As for Orbán, after years of serving as Putin’s most reliable defender in the European Union and NATO, the Christian nationalist leader is stepping down after last month’s walloping by voters enraged that his cronyism and corruption had materially made their own lives more expensive and difficult. He is leaving the Hungarian parliament altogether and reportedly planning to travel to the United States.

His successor, Peter Magyar, has vowed to hold investigations into the misuse of public money during Orbán’s years. He has already opened dialogue with Zelenskyy and allowed a $106 billion loan from the EU that had been blocked by Orbán to proceed.

Townsend, who also worked at the U.S. office at NATO, said Zelenskyy’s work to broaden his support and Europe’s efforts to build up their own defenses mean that Trump has less leverage over Ukraine than ever.

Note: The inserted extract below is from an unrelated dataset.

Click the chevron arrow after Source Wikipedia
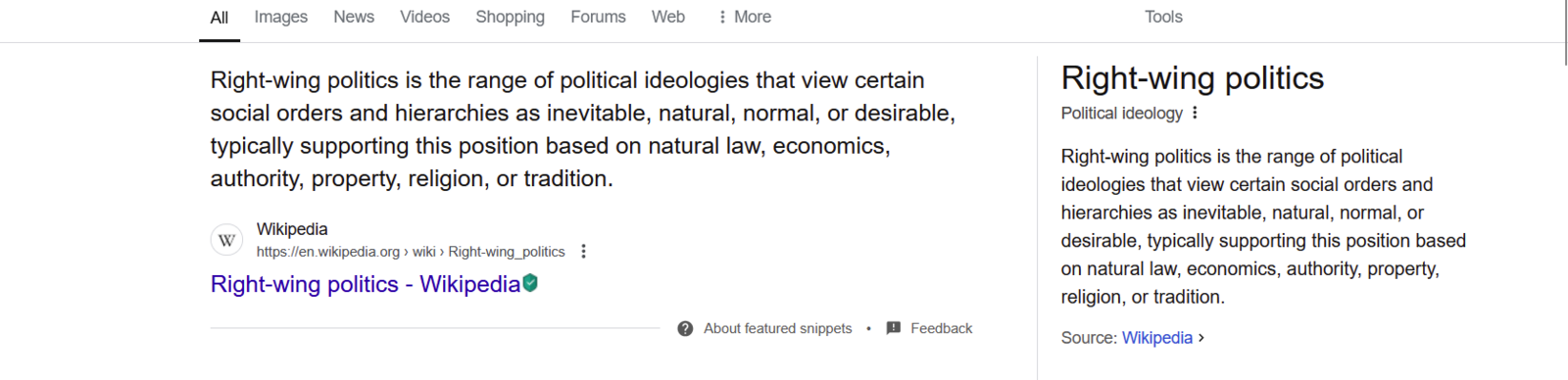The image size is (1568, 380). 1201,337
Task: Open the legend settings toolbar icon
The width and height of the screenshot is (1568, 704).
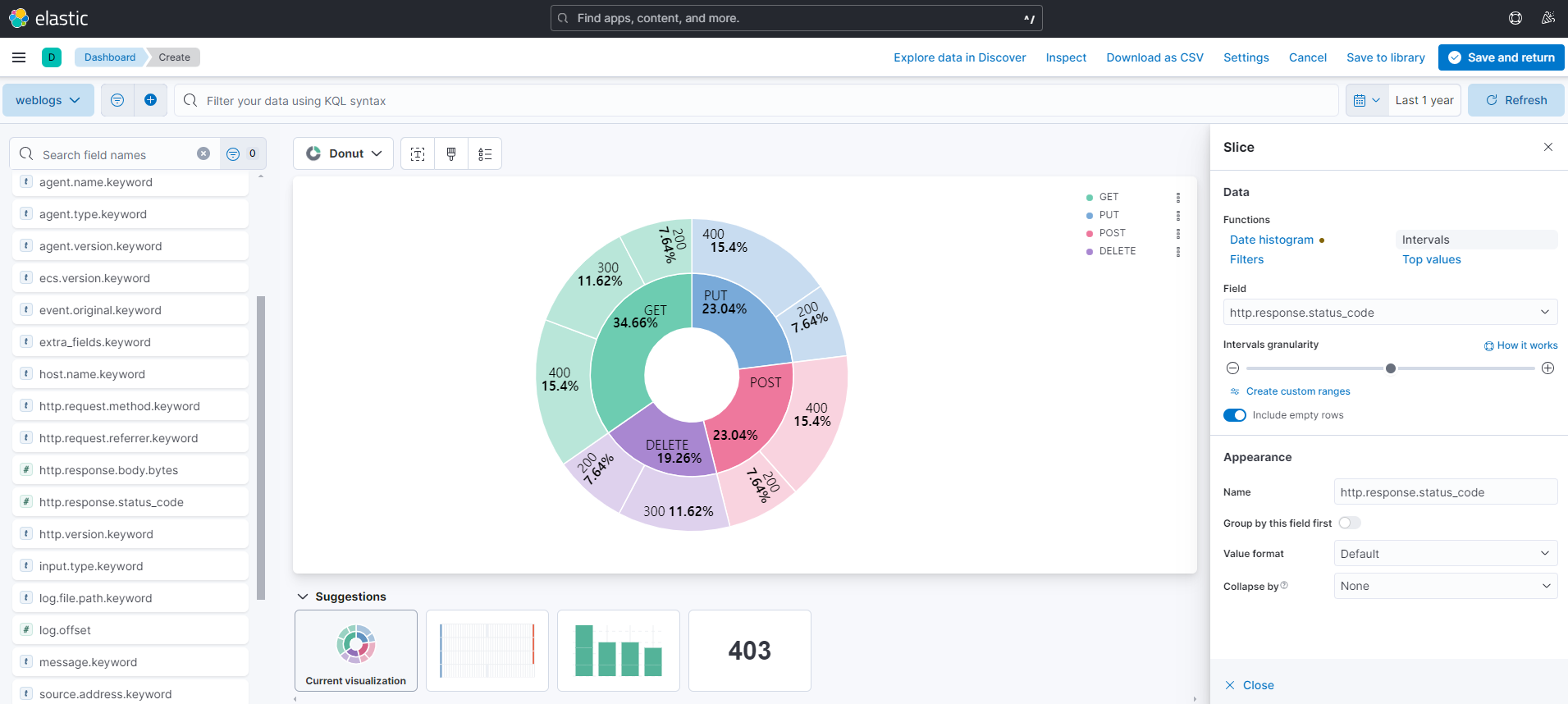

“If Trump abandons Ukraine, there would not be as big a blow as in years past. Europe is swinging heavily in support of Ukraine. They finally get the existential threat to Europe if Ukraine can’t hold the Russians back,” he said. “The United States doesn’t provide much assistance anyway and Ukraine manufactures more and more of its own equipment and has industrial partners in Europe to help. The only thing lost is the U.S. diplomatic effort, which is pro-Russia anyway and is coercive against Ukraine’s interests.”